A typical Jesus came floating to our little backyard group of people. Only this jesus had buggy eyes and his hair was greasy. I looked at him and my heart wasn't filled with joy or worship. I thought, "He's kinda fugly...or wierd looking." But I did believe it was Jesus, that's the bummer. Anyway this dream-jesus looked back at me, able to read my thoughts and said, "Do growths bother you?" I was like, "Excuse me?" He opened his mouth to show me an imperfection in his teeth and I shrugged, "I have a wire," and pointed to the inside of my bottom teeth, "See?" He smiled and nodded and I thought I saw his teeth move in a circle in his mouth, but it didn't freak me out for some reason.

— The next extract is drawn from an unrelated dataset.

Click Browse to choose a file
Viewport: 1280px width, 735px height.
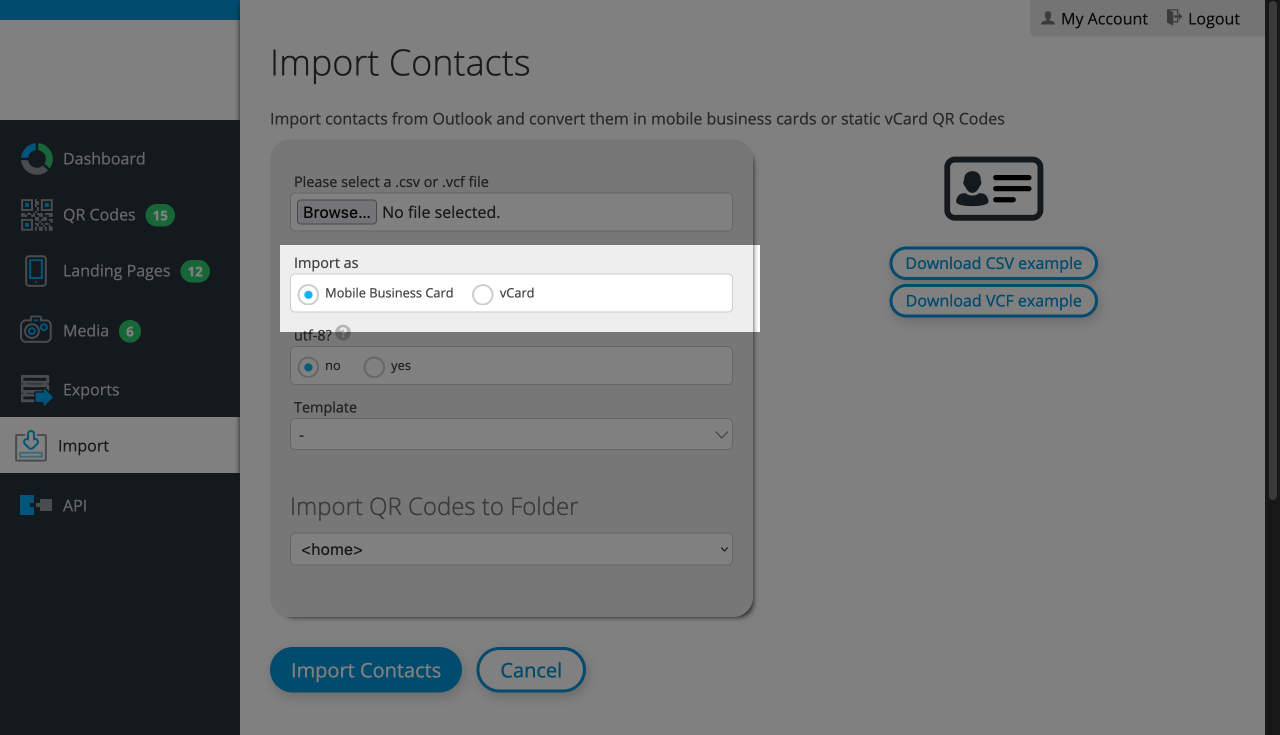click(335, 211)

Suddenly when I realized we would be going back to heaven with him I started to panic. The only thing I could think of was, "Where's my brother?!" I asked dream-jesus, "Where is my brother?" He replied, "Probably at home playing video games with his friends. He'll meet us up there soon enough." When he said that I knew he was talking about the tribulation and how my brother David would have to go through that and die. I was sad and needed a smoke. Dream-jesus knew my thoughts and lifted his own cigarette to his mouth. He then turned it around and handed it to me to smoke. This was his way of approving of my habit. I thought to myself, yeah...I will be getting a renewed body in no time anyway, right? But I couldn't shake the sadness of my brother behind left behind to suffer. It didn't seem right.

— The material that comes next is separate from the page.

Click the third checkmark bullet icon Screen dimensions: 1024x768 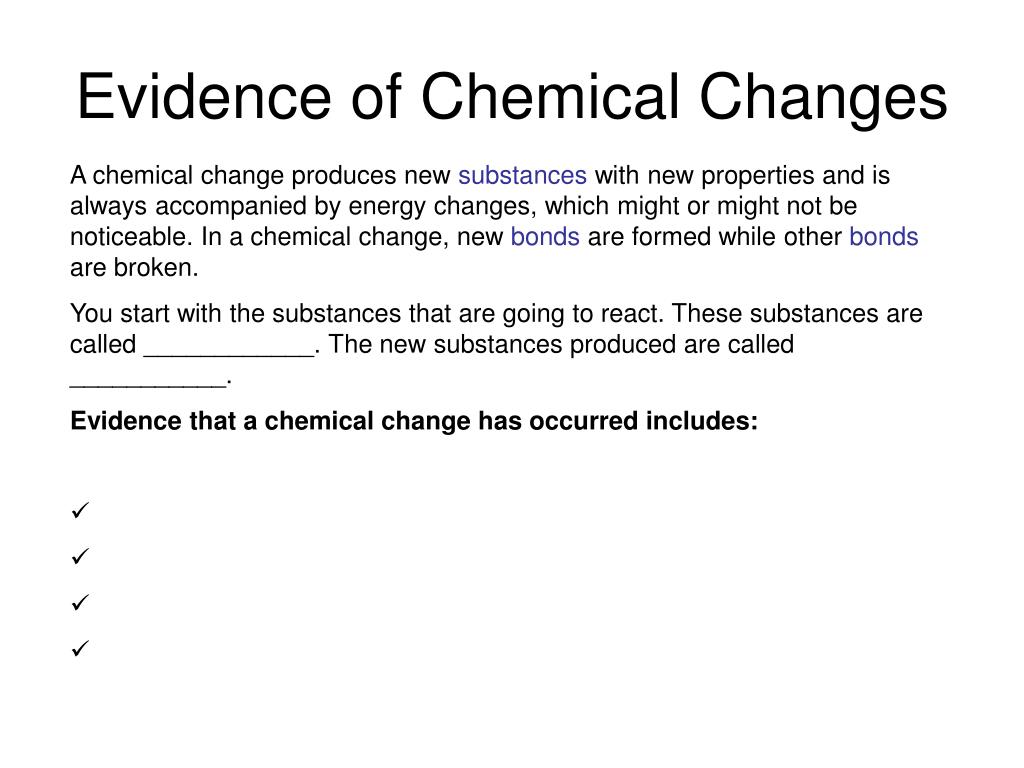tap(80, 602)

When I woke up I realized none of the dream seemed right, though I believed it was in the dream itself. I was disappointed when I woke up that it wasn't the end of the world and I had to go to work this morning. But I know that the second coming of Jesus won't be like that. He's not going to have buggy eyes and greasy hair and He's not going to come to any one particular group huddled in a backyard. He will come in power and glory and it will be so huge that it will make nations mourn. He will be more majestic than any king and it will send us to our knees in worship and reverence. My Spirit will cry out within me at the coming of the Head of the Body of Christ. And we will rise to meet Him in the air, not sit smoking in some backyard. Sheesh.

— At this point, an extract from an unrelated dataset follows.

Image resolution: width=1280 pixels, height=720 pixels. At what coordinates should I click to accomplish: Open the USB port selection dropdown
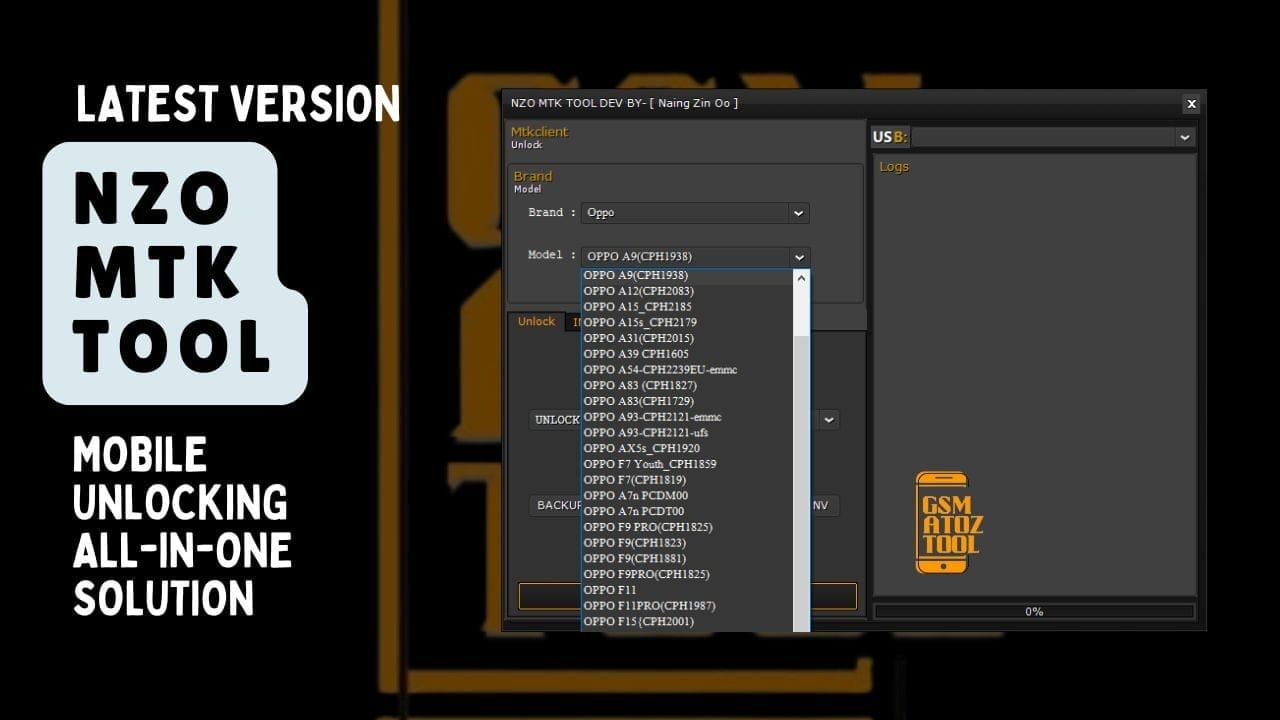coord(1184,137)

What is the most disturbing is that sometimes I want Jesus to return so badly I would almost sell myself short for a counterfeit. Because I want Him to come back I have to be careful that the enemy doesn't use that strong desire against me. I also want Jesus to condone my smoking habit so I don't have to suffer quitting. The greasy dream-jesus did approve and supplied the cig. The enemy had me fooled, but thank the Lord it was only a dream. Imagine if I had followed greasy dream-jesus to what he called 'heaven'. I would have had quite the rude awakening. Something like weeping and gnashing of teeth. There is a reason I never left earth with the guy. My heart was with my brother...

I suppose 'my brother' could be symbolic of the true Jesus even though I was really worried about my earthly brother, David. But Paul says that Jesus is the firstborn among many brothers and sisters. In my dream the only person I wanted to see was my brother. I think that shows that the Holy Spirit will keep my focus on the right things even if my body and mind are swept up in the lie.

I learned a lot from that dream...
1. People will follow me into the ocean if I lead them, don't forget to be humble and listen to the Lord. Teachers and leaders will be judged more harshly.
2. Don't be so eager for the return of the King that you fall for a counterfeit in your desperation.
3. If the liar is ok with smoking and will even supply the smoke, how do you think the true Jesus feels about it?